The social engagement and involvement by civil society groups, women’s organizations and other social actors can be vital in countering possible abuses and atrocities committed by military as some of them were used during Jammeh’s era to commit crimes and innocent killing against its citizen. These civil society groups can put pressure on security forces to correct shortcomings and take more energetic action. In South Africa in late 1990s, women’s organizations were invited to participate in a public review of the country’s defense structures and policies. In the process they helped exposes problems ranging from the environmental impact of military activities to sexual harassment of women by army personnel.

The strategy of divide and rule-control contributed to the ethnicization of the military. In the Gambia, members of a particular ethnic group dominated sections of the military corps during the Jammeh regime, which risked delegitimizing them. The practice split the forces both along ethnic and regional lines as well as between the different ranks of the officer corps. The co-opting the senior leadership of the security forces while ignoring the rank and file undermined the integrity of the institutions and resulted in a breakdown in hierarchy within the Gambia National Army. The people charged by the state with providing security, especially the military and police, have perpetrated abuses and used excessive force against civilians. The human rights and fundamental freedoms of citizens have been violated with impunity, through detentions, arbitrary arrests, even murder.
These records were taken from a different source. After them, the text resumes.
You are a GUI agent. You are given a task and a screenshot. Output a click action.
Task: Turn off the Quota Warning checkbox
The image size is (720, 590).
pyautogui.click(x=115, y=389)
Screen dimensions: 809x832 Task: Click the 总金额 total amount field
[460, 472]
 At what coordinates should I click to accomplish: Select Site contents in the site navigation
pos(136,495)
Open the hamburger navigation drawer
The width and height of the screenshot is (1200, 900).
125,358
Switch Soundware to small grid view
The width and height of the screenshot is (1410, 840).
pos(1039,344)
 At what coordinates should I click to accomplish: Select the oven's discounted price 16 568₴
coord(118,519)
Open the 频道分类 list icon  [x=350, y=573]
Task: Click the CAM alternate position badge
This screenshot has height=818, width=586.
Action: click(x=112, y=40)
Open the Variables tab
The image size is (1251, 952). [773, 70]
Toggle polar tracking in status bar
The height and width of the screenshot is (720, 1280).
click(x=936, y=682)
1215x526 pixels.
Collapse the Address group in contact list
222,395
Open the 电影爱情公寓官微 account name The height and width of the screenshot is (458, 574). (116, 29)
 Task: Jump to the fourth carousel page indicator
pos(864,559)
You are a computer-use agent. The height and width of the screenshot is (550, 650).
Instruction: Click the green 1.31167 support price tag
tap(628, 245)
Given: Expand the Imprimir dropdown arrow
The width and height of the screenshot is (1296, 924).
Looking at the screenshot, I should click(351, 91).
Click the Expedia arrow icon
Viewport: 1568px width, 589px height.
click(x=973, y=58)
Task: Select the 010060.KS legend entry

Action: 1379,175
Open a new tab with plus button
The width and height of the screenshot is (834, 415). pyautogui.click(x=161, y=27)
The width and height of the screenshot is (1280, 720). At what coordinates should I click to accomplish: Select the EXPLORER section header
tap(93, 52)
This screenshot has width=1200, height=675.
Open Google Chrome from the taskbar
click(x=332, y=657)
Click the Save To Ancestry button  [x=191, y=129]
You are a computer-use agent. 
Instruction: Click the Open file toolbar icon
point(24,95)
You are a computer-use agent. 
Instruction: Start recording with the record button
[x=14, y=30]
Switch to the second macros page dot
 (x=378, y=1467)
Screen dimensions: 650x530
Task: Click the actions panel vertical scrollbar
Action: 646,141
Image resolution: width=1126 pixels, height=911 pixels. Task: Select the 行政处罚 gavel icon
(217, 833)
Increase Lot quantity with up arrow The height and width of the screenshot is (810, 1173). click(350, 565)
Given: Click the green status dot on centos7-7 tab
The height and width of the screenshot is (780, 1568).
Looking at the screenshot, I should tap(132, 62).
The sense of injustice is compounded by the failure of the state to hold law enforcement officials and military personnel accountable when they violate citizens’ rights. The sense of prejudice that arises from such situations is exacerbated and reinforced by official complacency of misdemeanors, which perpetuates the resulting social exclusion. In most cases, justice systems have remained largely dysfunctional and the rule of law weak during Jammeh’s era. Few citizens have confidence in the impartiality and independence of the administration of justice. The neglect of due process robbed institutions of their legitimacy and credibility, while the proliferation of regulatory rules and administration created new opportunities for corruption and further weakened state-society linkages of which president Barrow new government need to take into consideration though.